§ **DATA SHOWN**

^^^^^^^^

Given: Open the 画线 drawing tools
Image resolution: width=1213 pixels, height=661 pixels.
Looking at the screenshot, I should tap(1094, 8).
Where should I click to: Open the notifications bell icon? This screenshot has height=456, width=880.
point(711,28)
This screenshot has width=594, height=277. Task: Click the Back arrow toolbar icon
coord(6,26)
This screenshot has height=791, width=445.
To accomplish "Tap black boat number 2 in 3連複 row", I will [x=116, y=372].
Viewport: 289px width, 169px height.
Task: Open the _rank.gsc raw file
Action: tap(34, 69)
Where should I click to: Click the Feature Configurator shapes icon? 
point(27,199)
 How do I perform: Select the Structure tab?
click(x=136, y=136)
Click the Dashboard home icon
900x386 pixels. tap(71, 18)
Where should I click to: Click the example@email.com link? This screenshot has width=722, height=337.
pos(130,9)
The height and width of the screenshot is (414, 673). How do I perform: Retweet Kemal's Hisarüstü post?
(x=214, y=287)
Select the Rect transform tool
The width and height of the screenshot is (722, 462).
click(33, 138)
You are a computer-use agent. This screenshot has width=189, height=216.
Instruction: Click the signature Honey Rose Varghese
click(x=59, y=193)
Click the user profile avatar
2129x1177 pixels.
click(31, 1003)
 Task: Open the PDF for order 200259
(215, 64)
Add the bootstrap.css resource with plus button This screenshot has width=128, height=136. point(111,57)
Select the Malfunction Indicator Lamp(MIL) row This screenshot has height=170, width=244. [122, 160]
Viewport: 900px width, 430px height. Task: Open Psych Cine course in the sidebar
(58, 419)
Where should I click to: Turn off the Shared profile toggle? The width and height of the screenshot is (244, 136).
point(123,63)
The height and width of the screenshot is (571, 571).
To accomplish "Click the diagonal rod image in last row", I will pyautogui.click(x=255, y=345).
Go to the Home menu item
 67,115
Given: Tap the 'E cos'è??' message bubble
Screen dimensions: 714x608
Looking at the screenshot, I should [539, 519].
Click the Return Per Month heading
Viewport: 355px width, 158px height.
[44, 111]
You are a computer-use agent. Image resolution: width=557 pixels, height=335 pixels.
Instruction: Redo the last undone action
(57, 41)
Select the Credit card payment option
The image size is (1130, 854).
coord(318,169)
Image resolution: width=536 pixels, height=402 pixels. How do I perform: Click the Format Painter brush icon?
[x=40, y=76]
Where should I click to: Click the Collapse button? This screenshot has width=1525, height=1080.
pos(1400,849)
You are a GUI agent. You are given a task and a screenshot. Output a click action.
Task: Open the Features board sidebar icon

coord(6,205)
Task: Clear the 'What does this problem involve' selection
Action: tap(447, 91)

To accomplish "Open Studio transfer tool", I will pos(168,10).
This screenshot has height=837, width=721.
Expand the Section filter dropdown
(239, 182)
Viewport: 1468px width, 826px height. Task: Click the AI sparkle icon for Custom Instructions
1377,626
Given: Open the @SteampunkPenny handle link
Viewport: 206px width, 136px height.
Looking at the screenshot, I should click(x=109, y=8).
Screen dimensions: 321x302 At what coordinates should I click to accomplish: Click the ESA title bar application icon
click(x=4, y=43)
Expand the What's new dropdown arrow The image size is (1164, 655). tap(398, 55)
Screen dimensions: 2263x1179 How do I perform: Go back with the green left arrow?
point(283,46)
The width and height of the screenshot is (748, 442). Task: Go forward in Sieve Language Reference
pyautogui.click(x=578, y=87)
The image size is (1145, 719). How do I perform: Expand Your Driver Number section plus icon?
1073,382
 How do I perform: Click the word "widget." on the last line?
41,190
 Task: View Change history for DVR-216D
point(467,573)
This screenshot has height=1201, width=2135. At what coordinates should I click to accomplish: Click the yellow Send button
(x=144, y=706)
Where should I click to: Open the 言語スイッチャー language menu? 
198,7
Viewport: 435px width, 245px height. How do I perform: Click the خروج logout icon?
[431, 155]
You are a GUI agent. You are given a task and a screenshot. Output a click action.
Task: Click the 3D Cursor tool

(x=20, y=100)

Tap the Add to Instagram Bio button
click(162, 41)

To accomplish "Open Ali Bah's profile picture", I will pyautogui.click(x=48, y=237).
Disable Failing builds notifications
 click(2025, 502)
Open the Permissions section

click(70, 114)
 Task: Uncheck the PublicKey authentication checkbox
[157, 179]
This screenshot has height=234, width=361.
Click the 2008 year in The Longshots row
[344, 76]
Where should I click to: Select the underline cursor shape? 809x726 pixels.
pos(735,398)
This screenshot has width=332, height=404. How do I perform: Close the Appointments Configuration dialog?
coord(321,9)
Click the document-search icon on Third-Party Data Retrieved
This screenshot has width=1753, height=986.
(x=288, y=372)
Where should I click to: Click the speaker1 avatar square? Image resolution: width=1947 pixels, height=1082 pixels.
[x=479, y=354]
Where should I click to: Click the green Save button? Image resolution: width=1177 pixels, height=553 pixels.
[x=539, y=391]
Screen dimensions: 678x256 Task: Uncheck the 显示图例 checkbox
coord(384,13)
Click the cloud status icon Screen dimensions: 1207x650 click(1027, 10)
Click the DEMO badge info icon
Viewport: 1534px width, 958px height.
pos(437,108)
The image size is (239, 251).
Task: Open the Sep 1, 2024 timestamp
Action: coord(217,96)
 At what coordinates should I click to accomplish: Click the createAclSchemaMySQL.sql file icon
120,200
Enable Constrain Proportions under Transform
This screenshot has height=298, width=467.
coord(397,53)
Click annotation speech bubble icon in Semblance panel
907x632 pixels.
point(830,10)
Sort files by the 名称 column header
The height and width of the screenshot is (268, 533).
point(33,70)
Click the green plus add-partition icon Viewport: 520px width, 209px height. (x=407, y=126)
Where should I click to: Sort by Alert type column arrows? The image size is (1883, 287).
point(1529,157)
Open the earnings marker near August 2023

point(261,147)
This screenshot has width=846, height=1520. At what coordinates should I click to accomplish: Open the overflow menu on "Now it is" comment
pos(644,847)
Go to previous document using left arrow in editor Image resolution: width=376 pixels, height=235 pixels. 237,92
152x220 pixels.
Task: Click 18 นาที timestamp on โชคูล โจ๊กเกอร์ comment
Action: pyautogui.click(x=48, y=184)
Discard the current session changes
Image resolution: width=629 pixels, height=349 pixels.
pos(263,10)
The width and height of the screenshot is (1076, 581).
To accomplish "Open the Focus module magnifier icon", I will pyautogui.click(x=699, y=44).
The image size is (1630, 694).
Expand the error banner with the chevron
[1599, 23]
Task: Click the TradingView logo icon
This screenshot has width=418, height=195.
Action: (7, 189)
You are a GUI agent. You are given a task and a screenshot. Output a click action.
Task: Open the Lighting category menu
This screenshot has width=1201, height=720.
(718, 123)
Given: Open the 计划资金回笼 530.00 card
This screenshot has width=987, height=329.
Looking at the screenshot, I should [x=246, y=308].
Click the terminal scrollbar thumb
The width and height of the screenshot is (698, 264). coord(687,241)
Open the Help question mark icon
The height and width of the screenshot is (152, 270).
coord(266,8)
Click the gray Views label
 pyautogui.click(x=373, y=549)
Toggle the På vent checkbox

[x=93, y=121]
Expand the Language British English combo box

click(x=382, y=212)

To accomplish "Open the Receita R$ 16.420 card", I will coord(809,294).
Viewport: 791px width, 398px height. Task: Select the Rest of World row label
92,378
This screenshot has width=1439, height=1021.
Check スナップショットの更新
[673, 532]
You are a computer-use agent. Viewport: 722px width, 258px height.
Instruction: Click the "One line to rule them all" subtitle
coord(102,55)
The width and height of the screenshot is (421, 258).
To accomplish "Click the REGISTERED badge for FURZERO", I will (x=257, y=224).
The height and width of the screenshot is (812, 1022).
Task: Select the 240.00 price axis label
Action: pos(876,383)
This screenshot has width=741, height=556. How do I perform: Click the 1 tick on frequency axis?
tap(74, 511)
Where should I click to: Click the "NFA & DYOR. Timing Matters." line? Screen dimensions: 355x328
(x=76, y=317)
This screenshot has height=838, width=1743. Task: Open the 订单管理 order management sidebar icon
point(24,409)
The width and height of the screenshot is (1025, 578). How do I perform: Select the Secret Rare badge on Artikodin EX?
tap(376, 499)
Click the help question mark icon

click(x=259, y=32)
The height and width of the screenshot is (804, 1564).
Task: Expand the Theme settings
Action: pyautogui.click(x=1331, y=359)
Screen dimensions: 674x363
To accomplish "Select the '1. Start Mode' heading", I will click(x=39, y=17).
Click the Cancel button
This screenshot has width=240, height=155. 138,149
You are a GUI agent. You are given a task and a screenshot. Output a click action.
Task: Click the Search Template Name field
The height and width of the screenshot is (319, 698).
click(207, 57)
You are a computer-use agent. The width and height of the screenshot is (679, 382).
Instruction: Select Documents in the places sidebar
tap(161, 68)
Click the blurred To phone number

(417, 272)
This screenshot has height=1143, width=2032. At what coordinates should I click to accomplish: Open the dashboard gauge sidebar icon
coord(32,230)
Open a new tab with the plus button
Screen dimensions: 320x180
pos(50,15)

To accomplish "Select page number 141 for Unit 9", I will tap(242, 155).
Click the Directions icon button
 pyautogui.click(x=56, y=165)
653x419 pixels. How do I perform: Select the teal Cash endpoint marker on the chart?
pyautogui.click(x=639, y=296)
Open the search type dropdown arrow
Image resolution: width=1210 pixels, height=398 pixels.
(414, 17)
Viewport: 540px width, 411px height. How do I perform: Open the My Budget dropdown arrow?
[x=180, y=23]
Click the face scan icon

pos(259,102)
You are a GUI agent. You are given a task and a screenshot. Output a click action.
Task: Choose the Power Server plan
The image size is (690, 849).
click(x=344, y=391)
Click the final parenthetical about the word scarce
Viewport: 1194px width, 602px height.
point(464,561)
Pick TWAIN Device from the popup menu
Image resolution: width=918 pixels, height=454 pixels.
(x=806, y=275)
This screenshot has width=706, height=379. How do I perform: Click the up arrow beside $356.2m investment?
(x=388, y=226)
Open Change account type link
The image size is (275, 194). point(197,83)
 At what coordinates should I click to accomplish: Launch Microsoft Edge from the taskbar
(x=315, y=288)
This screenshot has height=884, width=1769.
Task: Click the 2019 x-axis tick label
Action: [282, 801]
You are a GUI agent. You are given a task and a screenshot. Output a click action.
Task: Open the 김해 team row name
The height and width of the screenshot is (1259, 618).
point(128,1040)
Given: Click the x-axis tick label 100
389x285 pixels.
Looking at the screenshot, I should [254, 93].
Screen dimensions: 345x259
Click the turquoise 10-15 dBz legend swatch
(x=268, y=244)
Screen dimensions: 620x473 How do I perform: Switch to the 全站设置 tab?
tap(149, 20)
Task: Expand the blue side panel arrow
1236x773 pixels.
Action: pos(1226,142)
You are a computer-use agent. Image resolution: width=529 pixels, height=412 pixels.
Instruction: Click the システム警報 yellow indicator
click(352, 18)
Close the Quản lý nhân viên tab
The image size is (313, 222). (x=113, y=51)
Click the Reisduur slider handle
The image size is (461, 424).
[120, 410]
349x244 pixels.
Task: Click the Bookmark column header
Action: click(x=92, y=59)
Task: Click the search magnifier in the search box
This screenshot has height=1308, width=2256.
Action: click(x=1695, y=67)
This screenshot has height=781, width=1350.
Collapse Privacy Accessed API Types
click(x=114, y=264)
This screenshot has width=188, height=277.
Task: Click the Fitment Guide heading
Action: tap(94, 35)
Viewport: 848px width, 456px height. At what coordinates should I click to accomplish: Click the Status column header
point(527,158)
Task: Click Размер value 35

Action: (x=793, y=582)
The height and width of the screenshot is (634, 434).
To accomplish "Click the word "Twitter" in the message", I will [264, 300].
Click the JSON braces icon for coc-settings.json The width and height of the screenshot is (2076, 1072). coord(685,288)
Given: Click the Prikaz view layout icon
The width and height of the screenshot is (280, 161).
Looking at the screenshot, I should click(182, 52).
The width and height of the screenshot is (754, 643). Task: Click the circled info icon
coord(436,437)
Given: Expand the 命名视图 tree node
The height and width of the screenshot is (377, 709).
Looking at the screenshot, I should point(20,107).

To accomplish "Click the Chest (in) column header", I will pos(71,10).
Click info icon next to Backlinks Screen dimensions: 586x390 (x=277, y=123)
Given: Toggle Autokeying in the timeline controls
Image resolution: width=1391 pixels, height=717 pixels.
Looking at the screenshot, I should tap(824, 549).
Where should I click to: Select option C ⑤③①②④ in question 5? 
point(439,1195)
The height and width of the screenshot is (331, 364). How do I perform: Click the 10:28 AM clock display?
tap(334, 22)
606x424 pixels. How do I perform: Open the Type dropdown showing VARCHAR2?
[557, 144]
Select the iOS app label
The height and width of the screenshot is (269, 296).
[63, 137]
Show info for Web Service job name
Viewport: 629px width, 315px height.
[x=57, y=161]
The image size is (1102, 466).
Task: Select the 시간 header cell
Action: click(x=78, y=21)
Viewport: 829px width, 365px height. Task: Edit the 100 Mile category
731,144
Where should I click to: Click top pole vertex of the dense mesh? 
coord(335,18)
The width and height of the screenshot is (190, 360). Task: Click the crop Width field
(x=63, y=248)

^^^^^^^^

§ **THE TASK**
Locate every line in the records above that contains the word "Uncheck", and copy each such line in full.

§ **EXPECTED ANSWER**
 Task: Uncheck the PublicKey authentication checkbox
Screen dimensions: 678x256 Task: Uncheck the 显示图例 checkbox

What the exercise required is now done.